De todo corazón te voy a cantar
Cuando por esos mundos vuelva a volar.
¡Quivit, quivit! ¡Tilelelit!


—Después de comer suelo echar una siestecita —dijo la pata—. Conviene que se acostumbre usted a nuestro modo de vivir. ¡Ahora duermo!

El pajarillo quedó la mar de confuso, pues había obrado con buena intención. Cuando la señora se despertó, le ofreció un granito de trigo que había encontrado. Pero la dama había dormido mal, y, por consiguiente, estaba de mal humor.

—¡Esto ofrézcaselo a un polluelo! —gruñó—. No se quede ahí parado y no me fastidie.

—Está enojada conmigo —se lamentó el pájaro—. ¡Debo haber hecho algún disparate!

—¿Disparate? —refunfuñó la portuguesa—. Es una palabra de muy mal gusto, y le advierto que no tolero las groserías.

—Ayer lucía el sol para mí —dijo el pajarillo—, pero hoy hace un día oscuro y gris. ¡Qué triste estoy!

—Usted no sabe nada del tiempo —replicó el pato—. El día aún no ha terminado; y no ponga esa cara de tonto.

—¡Me mira usted con unos ojos tan airados como los que me acechaban cuando caí al corral!

—Sinvergüenza —gritó la portuguesa—. ¡Compararme con el gato! Ni una gota de su mala sangre corre por mis venas.

Y le dio un picotazo en la cabeza, con tal furia, que lo mató.

—¿Cómo? —dijo—. ¿Ni un picotazo pudo soportar? Ahora veo que nunca se hubiera adaptado a nuestro modo de vivir. Me porté con él como una madre, eso sí, pues corazón no me falta.

El gallo vecino, metiendo la cabeza en el corral, cantó con su estrépito de locomotora.

—¡Usted será causa de mi muerte, con su eterno griterío! —dijo la pata—. De todo lo ocurrido tiene la culpa usted. Él ha perdido la cabeza, y ha faltado poco para que yo pierda también la mía.
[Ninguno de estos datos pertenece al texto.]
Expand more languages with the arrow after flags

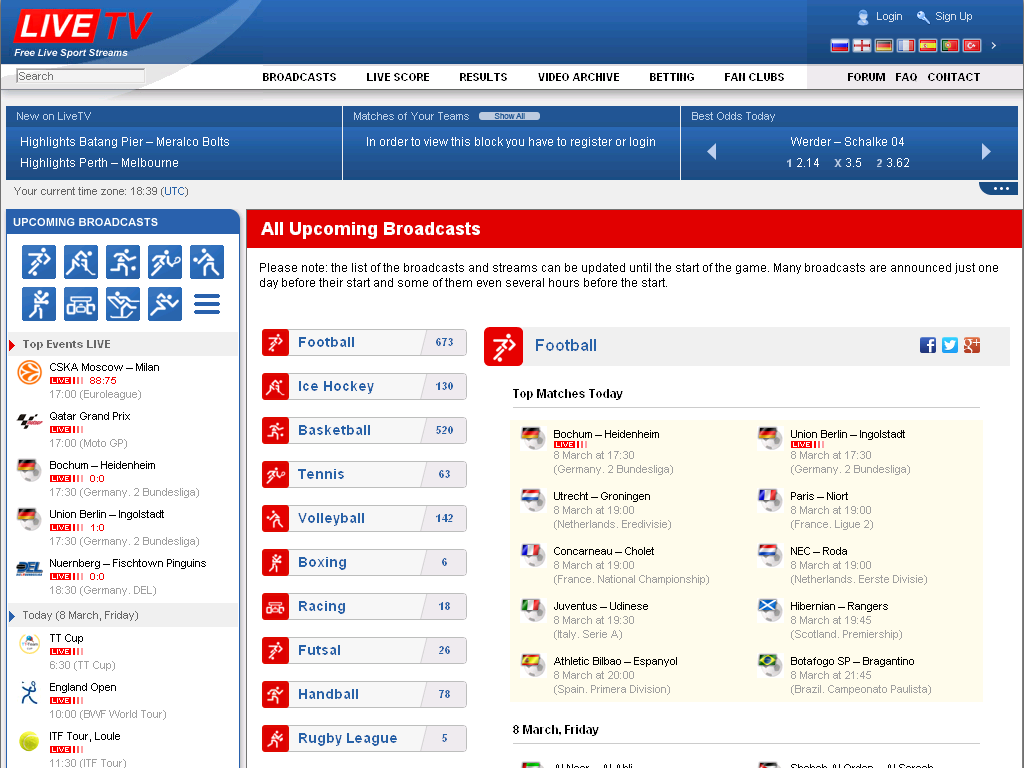point(993,46)

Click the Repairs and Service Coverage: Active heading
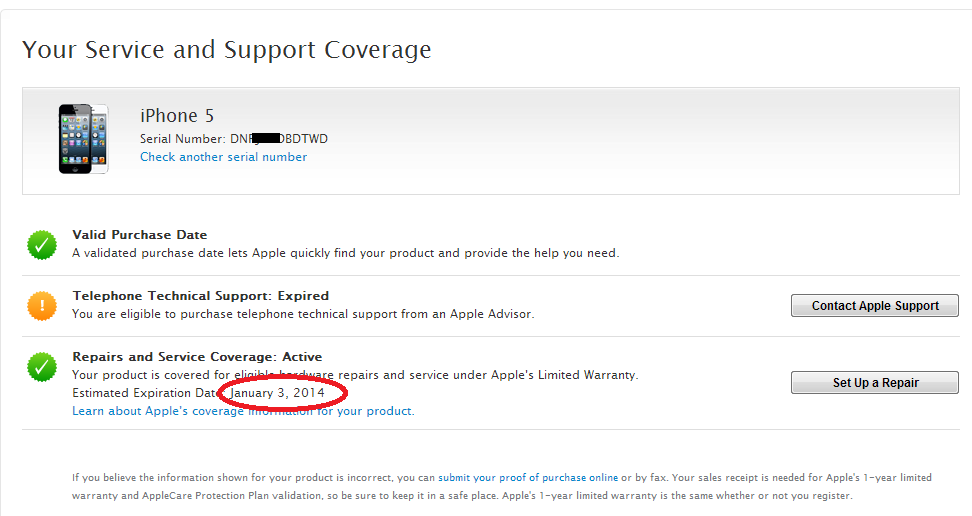(197, 357)
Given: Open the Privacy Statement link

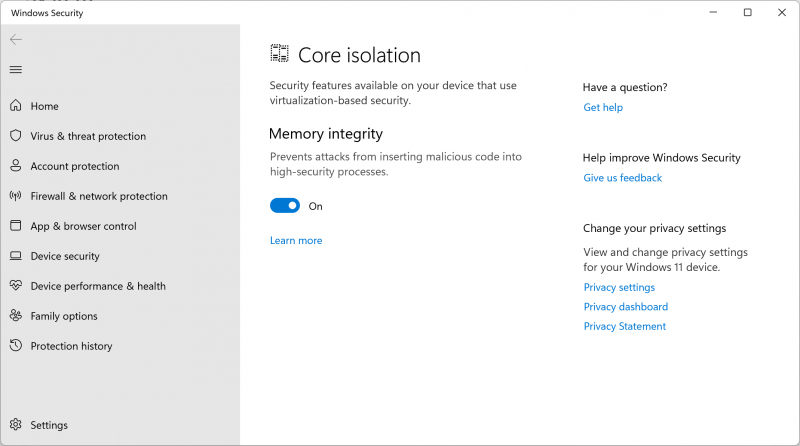Looking at the screenshot, I should [x=624, y=327].
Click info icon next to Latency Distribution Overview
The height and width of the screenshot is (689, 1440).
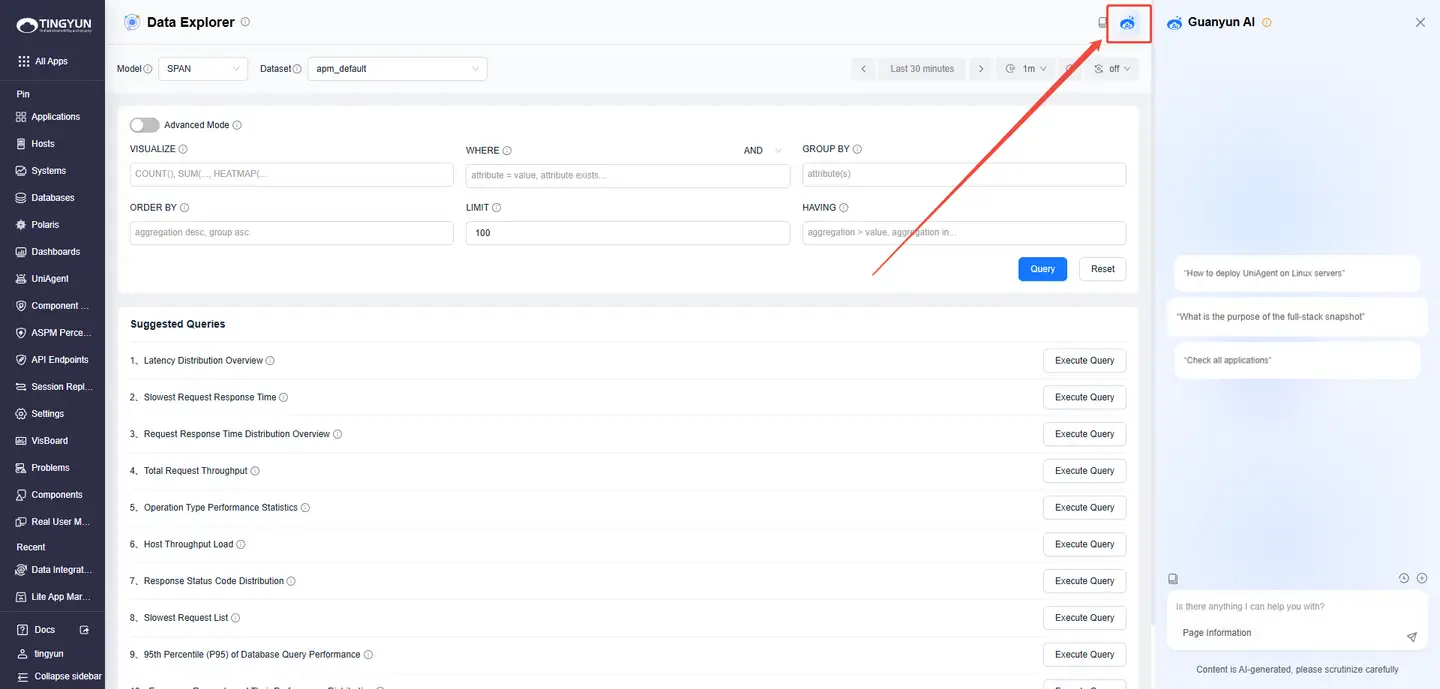270,361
—¡No ocupa mucho espacio el pajarito! —dijo el gallo.

—¡Hable de él con más respeto! —replicó la portuguesa. Tenía voz, sabía cantar y era muy ilustrado.

Todos los patos se congregaron en torno al pobre pajarillo muerto.
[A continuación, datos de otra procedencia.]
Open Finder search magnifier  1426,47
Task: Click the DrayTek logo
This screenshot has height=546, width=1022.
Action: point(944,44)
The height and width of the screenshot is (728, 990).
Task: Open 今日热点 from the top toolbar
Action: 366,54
—¡Jamás tendremos un pájaro cantor como este! ¡Era casi chino! —y se echaron a llorar, y las demás gallinas cloquearon también, mientras a los patos se les enrojecían los ojos.

—Lo que es corazón, tenemos —decían—; nadie puede negárnoslo.

—¡Corazón! —replicó la portuguesa—; sí, en efecto, casi tanto como en Portugal.

—Bueno, hay que pensar en meterse algo en el buche —observó el pato marido—, esto es lo que importa. Aunque se rompa un juguete, quedan muchos.